The family of a 44-year-old man who was shot and killed by Las Vegas police while holding a toy sword has filed a wrongful death lawsuit against the department.
According to the complaint, filed on Oct. 5 in federal court, officers killed Lloyd Napouk in 2018 “for refusing to comply with their commands and not because he ever constituted a threat.”
It called the shooting “excessive and unreasonable,” and names the Metropolitan Police Department, Sgt. Buford Kenton and Officer Cameran Gunn as defendants.
Metro declined to comment on the lawsuit, citing pending litigation.
Napouk died just before 12:40 a.m. on Oct. 27, 2018, after a roughly five-minute negotiation with officers. He had been holding a plastic sword that was “very special to him,” police said after the shooting.

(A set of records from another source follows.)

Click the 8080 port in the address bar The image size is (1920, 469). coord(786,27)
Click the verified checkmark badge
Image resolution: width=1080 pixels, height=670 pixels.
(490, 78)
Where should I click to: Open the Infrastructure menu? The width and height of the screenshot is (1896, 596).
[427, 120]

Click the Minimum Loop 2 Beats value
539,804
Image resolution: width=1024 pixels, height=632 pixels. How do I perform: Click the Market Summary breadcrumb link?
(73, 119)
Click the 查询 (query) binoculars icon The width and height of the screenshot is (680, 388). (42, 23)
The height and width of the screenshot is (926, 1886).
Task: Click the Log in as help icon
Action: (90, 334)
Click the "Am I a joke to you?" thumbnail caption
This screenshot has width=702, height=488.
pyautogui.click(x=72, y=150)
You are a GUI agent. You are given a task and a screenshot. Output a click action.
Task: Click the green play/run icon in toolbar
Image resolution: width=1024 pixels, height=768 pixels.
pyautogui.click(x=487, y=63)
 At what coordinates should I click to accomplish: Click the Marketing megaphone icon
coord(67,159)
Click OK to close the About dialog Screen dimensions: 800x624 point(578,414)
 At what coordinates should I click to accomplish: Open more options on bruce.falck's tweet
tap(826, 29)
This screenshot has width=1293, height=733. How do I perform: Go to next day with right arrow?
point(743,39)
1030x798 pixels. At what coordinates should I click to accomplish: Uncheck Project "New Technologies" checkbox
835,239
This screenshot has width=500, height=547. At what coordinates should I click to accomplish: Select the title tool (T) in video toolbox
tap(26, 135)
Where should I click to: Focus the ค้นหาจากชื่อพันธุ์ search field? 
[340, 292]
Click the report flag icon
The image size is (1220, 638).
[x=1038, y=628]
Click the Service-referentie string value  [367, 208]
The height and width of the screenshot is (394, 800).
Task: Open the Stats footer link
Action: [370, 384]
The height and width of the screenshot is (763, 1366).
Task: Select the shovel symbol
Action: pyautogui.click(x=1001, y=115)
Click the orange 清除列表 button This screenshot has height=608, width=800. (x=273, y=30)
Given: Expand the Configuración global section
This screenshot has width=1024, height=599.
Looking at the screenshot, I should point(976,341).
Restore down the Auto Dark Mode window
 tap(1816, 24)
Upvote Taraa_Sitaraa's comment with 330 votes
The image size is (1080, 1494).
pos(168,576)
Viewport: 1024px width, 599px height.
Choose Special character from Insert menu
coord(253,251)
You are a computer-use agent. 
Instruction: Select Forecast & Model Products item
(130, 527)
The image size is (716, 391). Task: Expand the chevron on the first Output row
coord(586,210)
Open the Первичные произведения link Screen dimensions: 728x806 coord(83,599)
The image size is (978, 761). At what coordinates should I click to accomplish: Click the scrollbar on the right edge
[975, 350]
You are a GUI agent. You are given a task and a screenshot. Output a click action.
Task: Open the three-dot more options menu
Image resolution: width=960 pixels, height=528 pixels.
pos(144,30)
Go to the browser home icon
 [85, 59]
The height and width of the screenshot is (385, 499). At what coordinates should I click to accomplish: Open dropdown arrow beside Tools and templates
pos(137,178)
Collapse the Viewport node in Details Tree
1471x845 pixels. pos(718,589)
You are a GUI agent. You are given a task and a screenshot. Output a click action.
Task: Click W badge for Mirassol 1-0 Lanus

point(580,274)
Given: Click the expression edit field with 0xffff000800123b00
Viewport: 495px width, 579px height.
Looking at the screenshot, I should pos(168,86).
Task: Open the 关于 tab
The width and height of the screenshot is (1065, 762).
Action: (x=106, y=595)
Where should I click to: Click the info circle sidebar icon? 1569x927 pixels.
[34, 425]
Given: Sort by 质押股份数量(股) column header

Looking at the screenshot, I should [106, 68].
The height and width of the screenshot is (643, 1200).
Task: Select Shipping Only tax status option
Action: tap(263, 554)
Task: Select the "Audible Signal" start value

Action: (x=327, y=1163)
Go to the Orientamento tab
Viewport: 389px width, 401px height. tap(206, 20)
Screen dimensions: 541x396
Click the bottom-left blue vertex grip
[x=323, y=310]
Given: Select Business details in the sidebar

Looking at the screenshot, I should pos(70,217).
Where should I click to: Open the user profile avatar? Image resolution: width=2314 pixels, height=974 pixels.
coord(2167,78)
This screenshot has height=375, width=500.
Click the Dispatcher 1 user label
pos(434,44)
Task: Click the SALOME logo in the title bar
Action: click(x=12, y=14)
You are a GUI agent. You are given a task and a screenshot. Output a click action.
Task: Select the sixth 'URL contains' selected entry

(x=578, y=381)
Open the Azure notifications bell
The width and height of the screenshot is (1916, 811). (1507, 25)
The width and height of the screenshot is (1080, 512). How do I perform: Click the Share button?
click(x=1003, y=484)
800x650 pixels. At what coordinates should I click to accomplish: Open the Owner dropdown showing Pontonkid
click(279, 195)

The lawsuit argues that police should have known that Napouk was only holding a toy sword and that Metro failed to discipline or train officers in the use of deadly force or crisis intervention training.
“This was clearly not an immediate defense-of-life situation,” attorney Peter Goldstein told the Las Vegas Review-Journal this week. “It was a horrible shooting, and it never should have been.”
Goldstein said police violated Napouk’s rights under the Americans with Disabilities Act because they “should have known how to accommodate (Napouk’s) mental illness by employing de-escalation strategies.”
The lawsuit was filed on behalf of Napouk’s parents, Gerald and Mary, and a co-special administrator, Las Vegas attorney Fredrick Waid.